Hacker Newsnew | past | comments | ask | show | jobs | submitlogin

Are you referring to lookahead, as in allowing more ambiguous grammars?


Sorry, I mend to say: Even if a grammar is not ambiguous, it can require unbound look-ahead to be parsed correctly [1].

The grammar of C is ambiguous. The statement "a * b;" can be both parsed as a variable declaration of the variable 'b' of type pointer to 'a' and as an expression consisting of a multiplication of 'a' and 'b'. It all depends on whether 'a' is a type or not. In most cases it would be a type definition, because why multiply two variables and ignore the result. One trick to deal with this is to give precedence for the type declaration grammar rule over the expression grammar rule. However, this is not something that can be done with many parser generating tools.
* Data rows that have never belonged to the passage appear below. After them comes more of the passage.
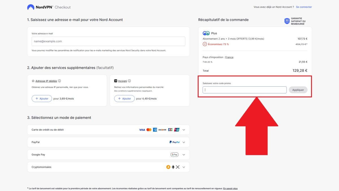Image resolution: width=339 pixels, height=191 pixels.
Task: Open the Se connecter link
Action: pos(304,7)
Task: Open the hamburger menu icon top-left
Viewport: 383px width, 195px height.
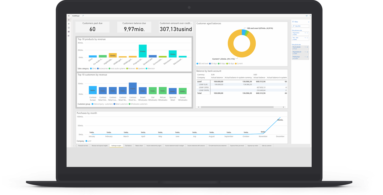Action: click(69, 16)
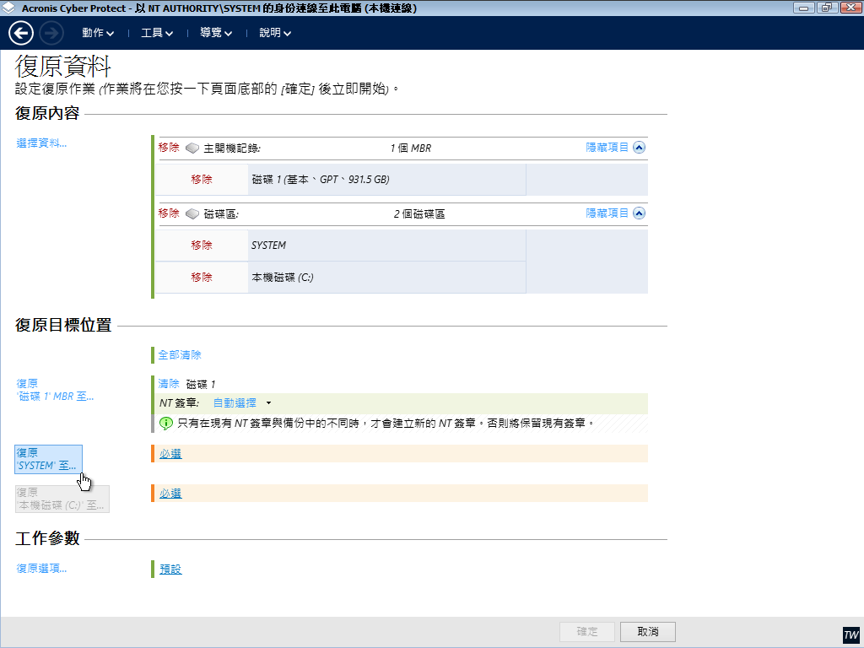This screenshot has height=648, width=864.
Task: Click 隱藏項目 next to 2 個磁碟區
Action: click(x=608, y=213)
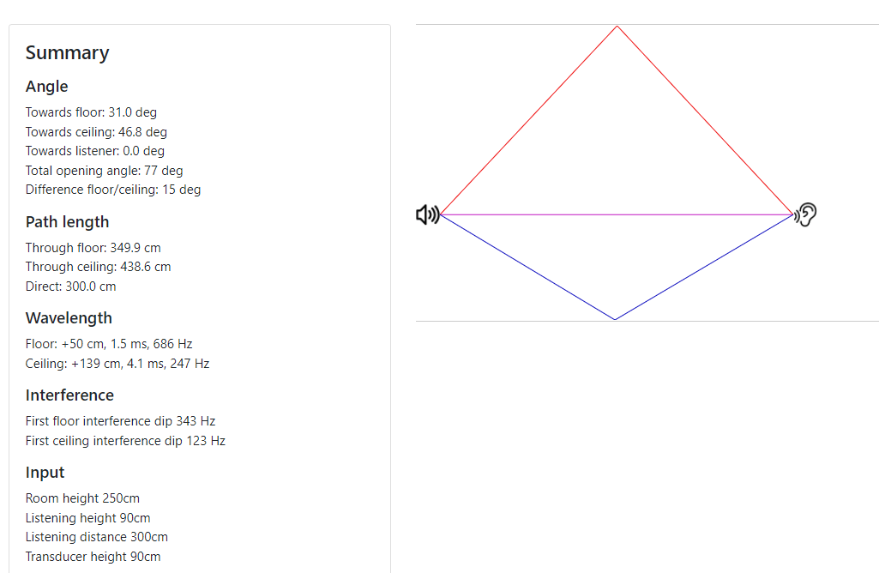The image size is (879, 573).
Task: Click the Wavelength section heading
Action: (x=69, y=318)
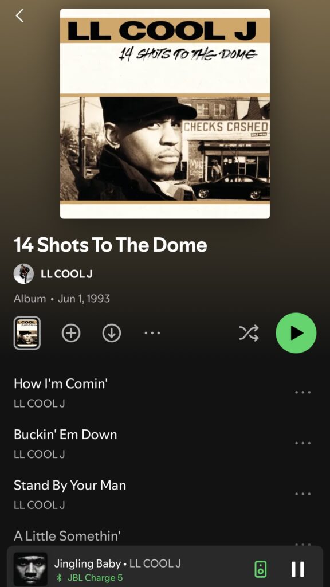Screen dimensions: 330x587
Task: Download the album with the arrow icon
Action: coord(112,333)
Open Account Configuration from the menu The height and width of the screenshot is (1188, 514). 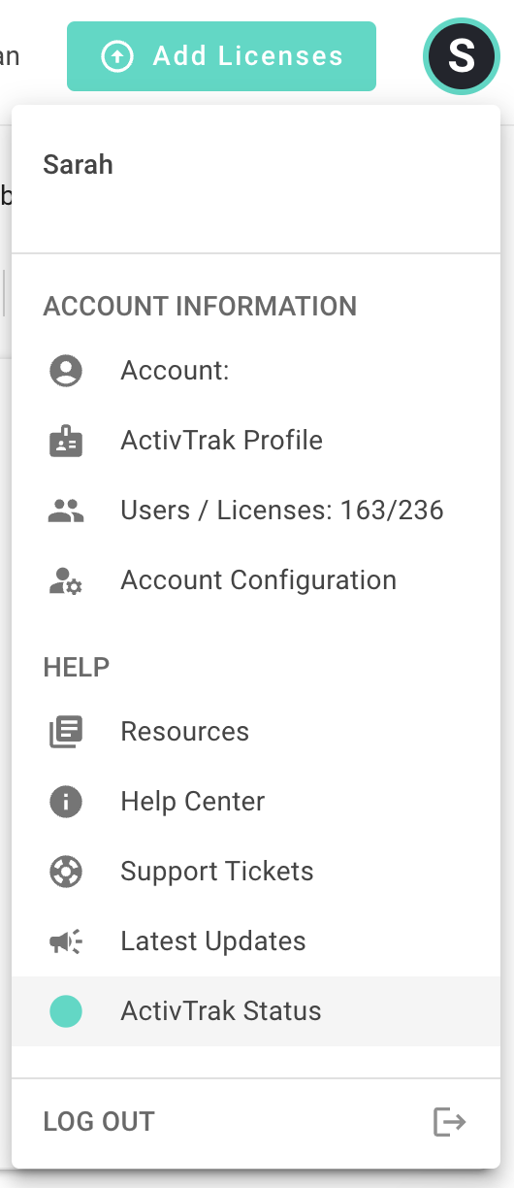(x=256, y=580)
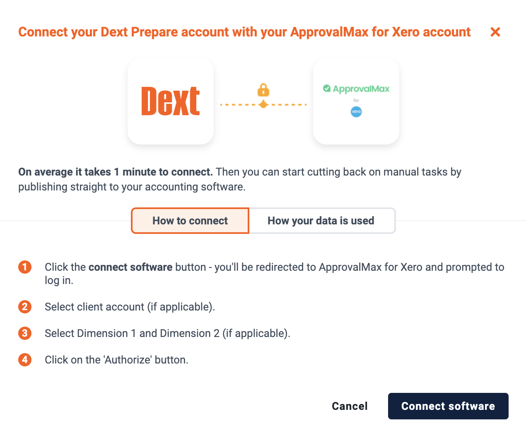The height and width of the screenshot is (438, 526).
Task: Click the Dext logo tile
Action: coord(171,101)
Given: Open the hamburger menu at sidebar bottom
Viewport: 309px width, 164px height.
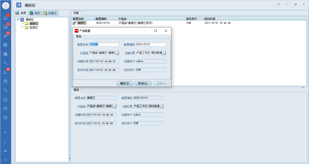Looking at the screenshot, I should tap(5, 160).
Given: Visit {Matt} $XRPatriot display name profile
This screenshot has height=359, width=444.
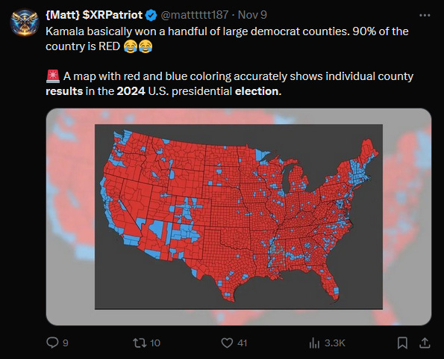Looking at the screenshot, I should [94, 15].
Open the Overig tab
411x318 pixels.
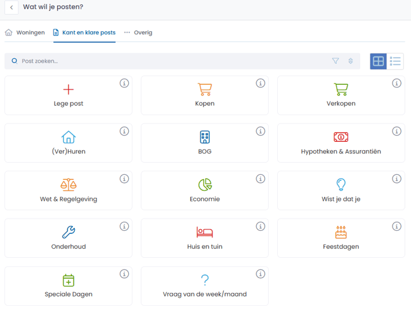tap(138, 33)
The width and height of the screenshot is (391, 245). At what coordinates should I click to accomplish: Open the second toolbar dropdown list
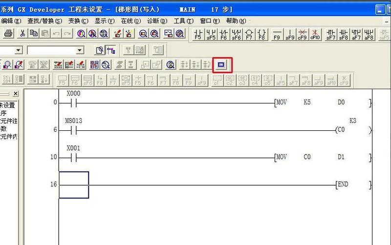tap(80, 50)
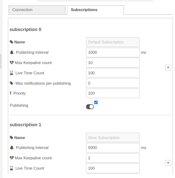Uncheck the Publishing checkbox above the switch
Screen dimensions: 175x178
point(96,102)
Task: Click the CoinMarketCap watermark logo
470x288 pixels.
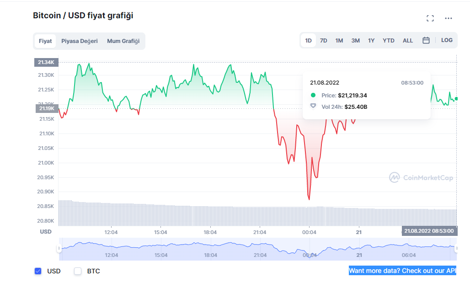Action: (x=421, y=177)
Yet the first C compiler where single pass compilers with a single look-ahead lexical token probably implemented as a recursive descent parser. It worked, because it kept a (reverse) list of all variable declarations, which allowed it to determine when 'a' was parsed if it was the start of some declaration or the start of a statement based on whether it was defined before as a type or not.

[1] https://stackoverflow.com/questions/12971191/grammars-that-r...


No, even if a grammar is ambigious it can require unbound look-ahead to be parsed, although this is very rare the case for meaningfull grammars such as the ones you would write for a programming language.

What I wanted to say that you do not need complex algorithms to implement parser if you do not have a grammar that can be parsed with look-ahead lexical element.


I mend to say: No, even if a grammar is not ambiguous ...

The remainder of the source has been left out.